The Museu Nacional do Azulejo was a highlight, so much tile, so little time! Early on, Portuguese tile makers learned to imitate Arab mosaics with painted and incised tile. The lower right is a mosaic of a hundred or more tiles (Fez, Morocco), a similar pattern on the upper right consists of 18 tiles (Lisbon, Portugal).
This is Portuguese tile made to look like a mosaic.
This is a Moroccan mosaic.
The setting was also spectacular, a gilded convent, suggesting that things weren’t bad for all cloistered nuns, you just had to get into a cloister that had a royal patron.

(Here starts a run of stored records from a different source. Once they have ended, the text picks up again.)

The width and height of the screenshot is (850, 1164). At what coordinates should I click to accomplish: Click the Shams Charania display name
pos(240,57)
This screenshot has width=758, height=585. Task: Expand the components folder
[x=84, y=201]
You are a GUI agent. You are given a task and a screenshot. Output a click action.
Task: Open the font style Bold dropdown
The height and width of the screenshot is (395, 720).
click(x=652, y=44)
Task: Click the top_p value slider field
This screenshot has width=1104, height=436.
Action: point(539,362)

The Castelo Sao Jorge gave us a chance to look at the view over the city. We had lots of excellent parking karma during the week, too, and were able to park about 100 yards below the castle entrance. (Lisbon is definitely short on parking–they could use quite a few 10 story parking structures, but parking is possible.)
View from the parapet.
Iron Age area.
The rain let up long enough for us to have a great view over the city from the ramparts of the castle and to look at the archaeological excavation of an Iron Age settlement that predates the rest of the area. Later, the sun appeared briefly, and we took a stroll around the neighborhood and ate our picnic:
The sun shone, the wind blew, and the flag waved.

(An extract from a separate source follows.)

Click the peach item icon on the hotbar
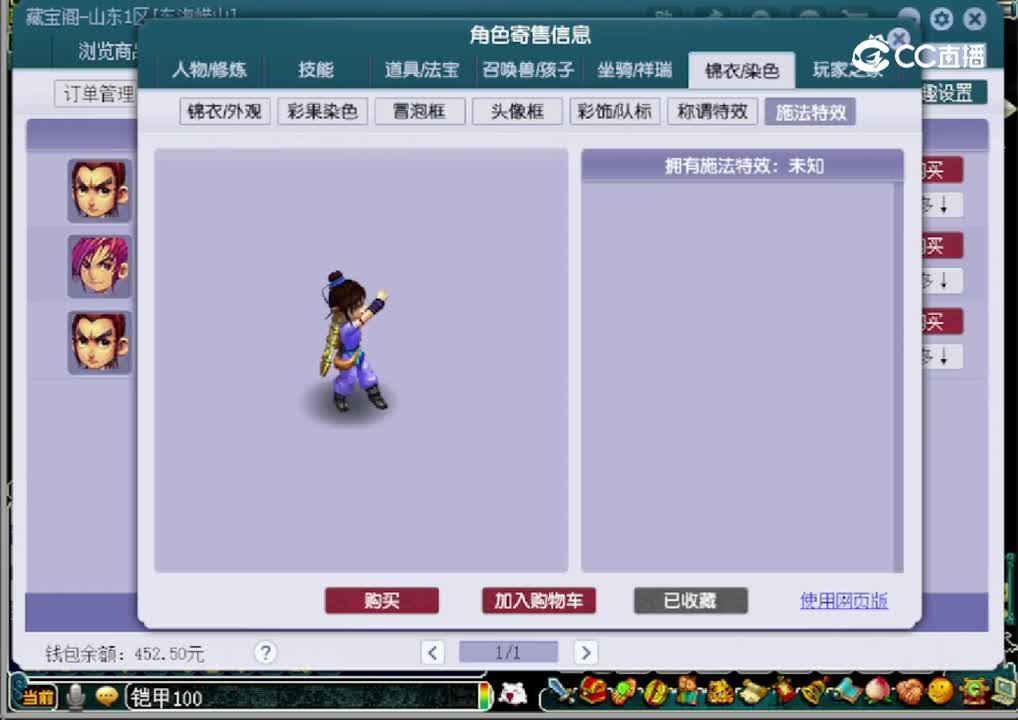Viewport: 1018px width, 720px height. (x=881, y=697)
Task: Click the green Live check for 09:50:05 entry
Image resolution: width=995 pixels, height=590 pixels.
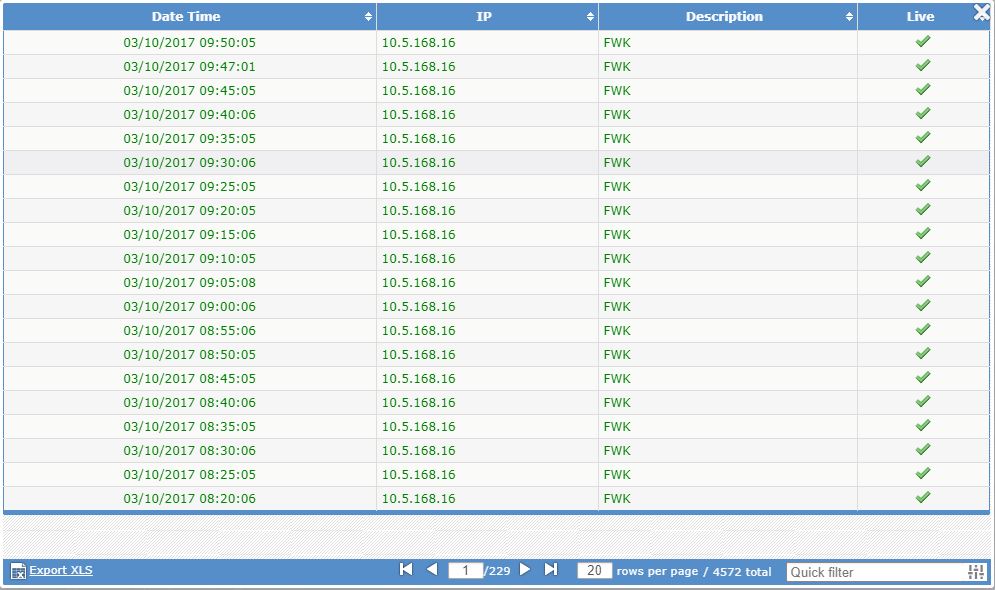Action: click(922, 41)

Every castle needs a peacock–except when they cry like a dying cow.
The street performers came out with the sun.
Sometimes a park bench is a picnic spot.
Peggy found this sculpture around a corner.
My favorite picture of Peggy.
When the rain returned, we ducked into the Museu Artes Decorativas Portuguesas–Fundacao Ricardo do Espirito Santo Silva (FRESS). Sr. Silva collected a lot of things and though there’s not much narrative about why he selected these objects, some are lovely, and nearly all are by Portuguese artists.
By late afternoon, we were leaking historical facts like stuffing from an old sofa cushion, so we headed for home.
We weren’t done with Lisbon, because we’d decided to see the Torre de Belem, an old fortress on the waterfront. We parked at the Mosteiro dos Jeronimos, a gigantic complex complete with church (Vasco’s tomb). Though many structures are noted as pinnacles of the “Manueline style”, highly ornate carved stone that became popular in Portugal during the reign of Manuel I when, as far as I can see, money was no object…to anything. Here is the door at the monastery, one of the many considered to be the apotheosis of Manueline style. It’s easy to recognize because it has to have everything, arches, multiple columns, twisted, of course, and statues.
Though much smaller, the Torre de Belem is equally ornate, crouched by the river with lots of cannons ready to defend Lisbon. The tower was paired with another on the opposite bank of the river at Sao Sebastiao, to defend Lisbon. This worked more or less well during a long and complicated history, but the tower has survived to the present. Long lines of visitors wait to come through the doors, descend to hit their head on the arches of the dungeon, and then climb to the upper floor for a view over the water. The sun broke out in the late afternoon in honor of our visit, making it beautiful.
In honor of the sun, we took a three-person selfie.